Saturday, November 23, 2013

There is often a lot to learn by comparing the US and UK health care systems, but as often as not we revert to Shaw’s “two nations separated by a common language” when looking for lessons. Let me give one example.

Although the UK has had a single payer, nationalized system for over six decades, there also exits a small but vibrant private sector system. In this sector, private insurance companies—supported by premiums paid by individuals or corporations (on behalf of employees)—contract for services from private hospitals and consultants (i.e., doctors.) The system operates in a similar fashion to the US private care system. Insurance companies negotiate with the provider groups as to the rates that will be paid for the various clinical services.

As in the US, there are some private provider groups that have sought to obtain geographic dominance in certain markets. One purpose of that dominance is to have monopoly-like leverage over the insurance companies to obtain super-normal profits.

In the US, when this kind of dominance occurs, it is—for the most part—ignored by public policy makers and regulatory officials. Indeed, it is explained away by assertion that such ACOs (as we now call them) are better able to coordinate care for their patients and thereby achieve efficiencies that will lead to lower costs. As best I can tell, no one with training in economics believes that such an offset is likely to be the result.

Recent rulings by the Competition Commission in the UK have given the lie to those kinds of hopes.  The CC found that dominant private health care networks, particularly by not exclusively those in major metropolitan areas, were able to extract monopoly rents from the insurance companies. The regulatory response: Requiring the divestiture of a sufficient number of hospitals to enable competition to emerge.  The specifics remain to be decided, and portions of the ruling are likely to be contested or appealed, but the logic of the CC will remain intact: Too much market concentration is bad for consumers.

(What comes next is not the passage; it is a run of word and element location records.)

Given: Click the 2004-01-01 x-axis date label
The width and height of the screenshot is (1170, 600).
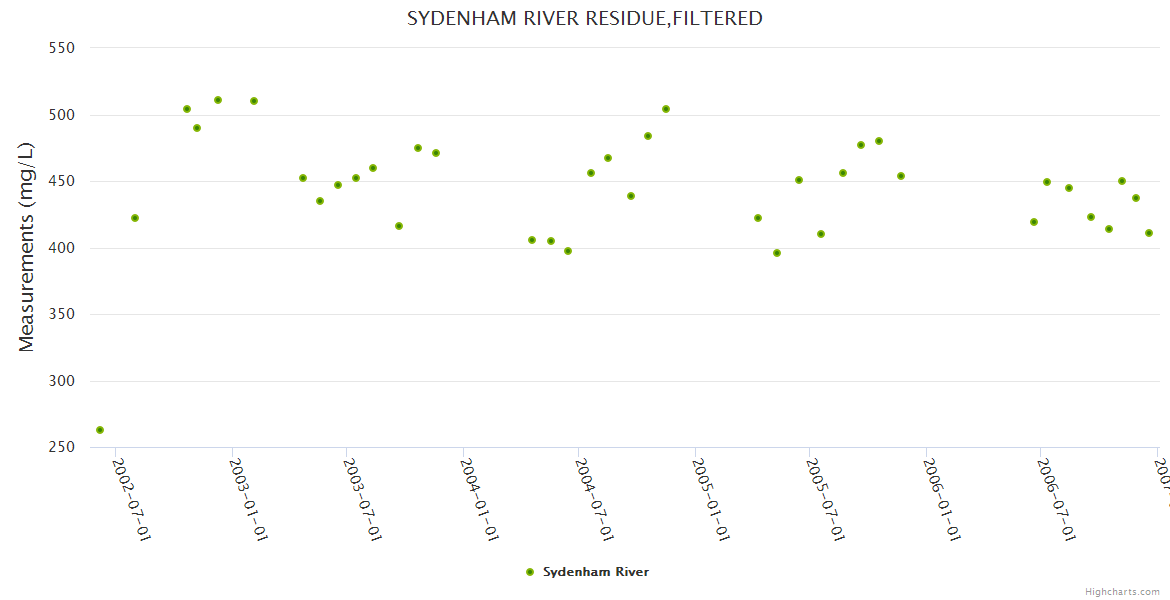Looking at the screenshot, I should 480,500.
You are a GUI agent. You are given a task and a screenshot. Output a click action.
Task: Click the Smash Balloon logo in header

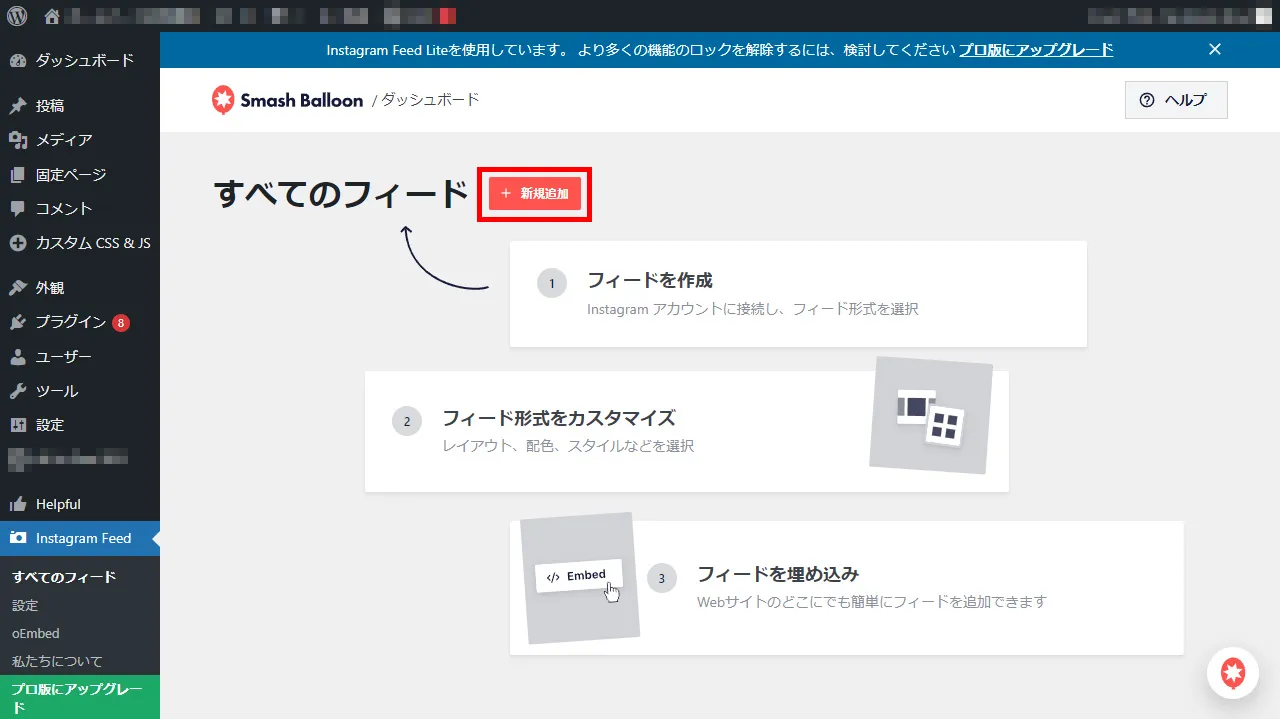287,100
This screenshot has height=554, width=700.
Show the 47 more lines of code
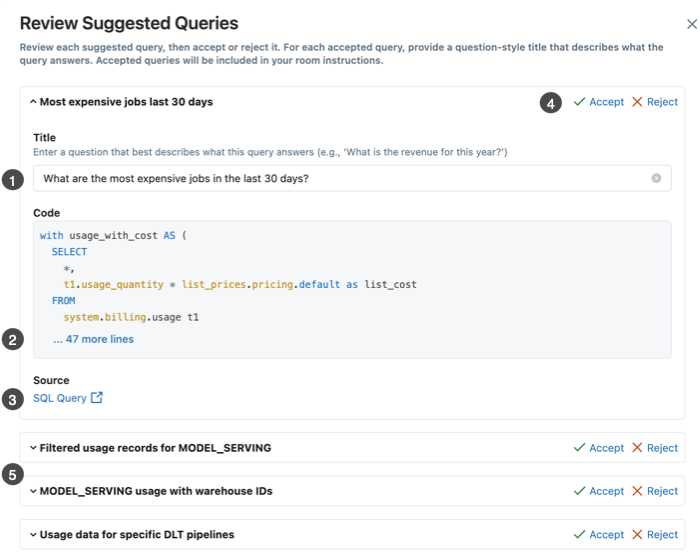point(93,339)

I am struck by how this differs from the situation in the US.  Even Don Berwick, one of the most informed candidates for public office when it comes to health care, avoids the market power issue in his recent platform statement—notwithstanding how many times it has been documented that the dominance of one health care provider network in Massachusetts single-handedly accounts for a substantial portions of the state’s high health care costs.

The CC’s report should be required reading for US health care policy-makers. The UK has a lot to teach us if we can learn to understand our common language.